STATED GOAL: In the material below, from the line with "Task: Click the $48" to the line with "Looking at the screenshot, I should 304,240.", swap "Click" for "Select" and write out those lines with nothing else changed.
============================================================
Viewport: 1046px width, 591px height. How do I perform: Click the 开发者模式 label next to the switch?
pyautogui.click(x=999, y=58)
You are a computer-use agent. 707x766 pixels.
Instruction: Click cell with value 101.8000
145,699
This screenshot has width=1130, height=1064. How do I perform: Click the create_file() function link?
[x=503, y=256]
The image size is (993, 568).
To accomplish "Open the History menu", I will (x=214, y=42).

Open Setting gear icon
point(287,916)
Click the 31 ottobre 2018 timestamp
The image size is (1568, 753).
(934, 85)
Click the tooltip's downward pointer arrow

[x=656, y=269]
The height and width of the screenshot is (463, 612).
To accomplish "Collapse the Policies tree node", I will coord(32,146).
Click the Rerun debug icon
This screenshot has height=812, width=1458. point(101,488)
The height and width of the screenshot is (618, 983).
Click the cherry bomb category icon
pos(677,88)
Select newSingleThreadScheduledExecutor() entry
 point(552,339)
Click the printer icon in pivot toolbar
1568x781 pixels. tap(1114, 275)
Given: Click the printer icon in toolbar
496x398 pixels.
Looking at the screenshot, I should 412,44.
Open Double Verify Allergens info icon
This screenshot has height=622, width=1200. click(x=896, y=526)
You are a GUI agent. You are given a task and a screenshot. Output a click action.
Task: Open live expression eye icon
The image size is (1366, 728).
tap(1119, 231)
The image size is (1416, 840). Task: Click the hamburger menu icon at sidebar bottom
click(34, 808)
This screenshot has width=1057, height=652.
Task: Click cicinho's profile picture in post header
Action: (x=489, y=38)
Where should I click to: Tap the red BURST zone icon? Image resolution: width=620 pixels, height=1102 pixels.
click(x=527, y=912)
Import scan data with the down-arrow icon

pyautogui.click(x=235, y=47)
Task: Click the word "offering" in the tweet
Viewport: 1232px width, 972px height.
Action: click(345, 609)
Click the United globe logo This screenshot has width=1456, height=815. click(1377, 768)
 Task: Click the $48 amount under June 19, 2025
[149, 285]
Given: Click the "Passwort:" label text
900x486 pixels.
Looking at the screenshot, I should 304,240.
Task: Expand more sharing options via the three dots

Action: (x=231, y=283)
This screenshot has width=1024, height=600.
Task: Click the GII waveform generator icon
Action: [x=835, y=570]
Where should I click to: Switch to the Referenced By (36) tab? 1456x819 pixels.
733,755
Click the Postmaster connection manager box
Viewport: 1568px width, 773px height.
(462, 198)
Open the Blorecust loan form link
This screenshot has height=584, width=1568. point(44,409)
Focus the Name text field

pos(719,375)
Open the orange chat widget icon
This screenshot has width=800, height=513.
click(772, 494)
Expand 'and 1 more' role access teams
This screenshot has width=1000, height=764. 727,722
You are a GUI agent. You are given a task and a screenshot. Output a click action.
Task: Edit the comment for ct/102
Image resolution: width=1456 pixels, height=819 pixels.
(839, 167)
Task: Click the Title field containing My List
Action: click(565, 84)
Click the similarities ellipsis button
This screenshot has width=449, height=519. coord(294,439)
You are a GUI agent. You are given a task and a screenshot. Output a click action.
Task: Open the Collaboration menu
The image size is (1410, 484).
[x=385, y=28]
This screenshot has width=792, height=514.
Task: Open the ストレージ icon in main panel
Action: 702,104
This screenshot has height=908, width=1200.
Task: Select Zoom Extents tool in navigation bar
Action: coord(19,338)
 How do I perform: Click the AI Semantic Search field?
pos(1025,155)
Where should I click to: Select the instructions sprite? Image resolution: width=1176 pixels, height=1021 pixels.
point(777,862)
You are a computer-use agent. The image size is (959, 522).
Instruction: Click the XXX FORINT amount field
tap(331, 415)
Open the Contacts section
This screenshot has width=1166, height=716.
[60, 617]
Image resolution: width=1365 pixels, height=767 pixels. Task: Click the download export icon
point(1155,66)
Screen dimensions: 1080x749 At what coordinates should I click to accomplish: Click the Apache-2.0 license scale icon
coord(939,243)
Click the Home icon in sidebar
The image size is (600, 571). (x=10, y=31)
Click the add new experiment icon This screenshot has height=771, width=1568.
============================================================
ANSWER FOR THE TASK:
 Task: Select the $48 amount under June 19, 2025
[149, 285]
Given: Select the "Passwort:" label text
900x486 pixels.
Looking at the screenshot, I should 304,240.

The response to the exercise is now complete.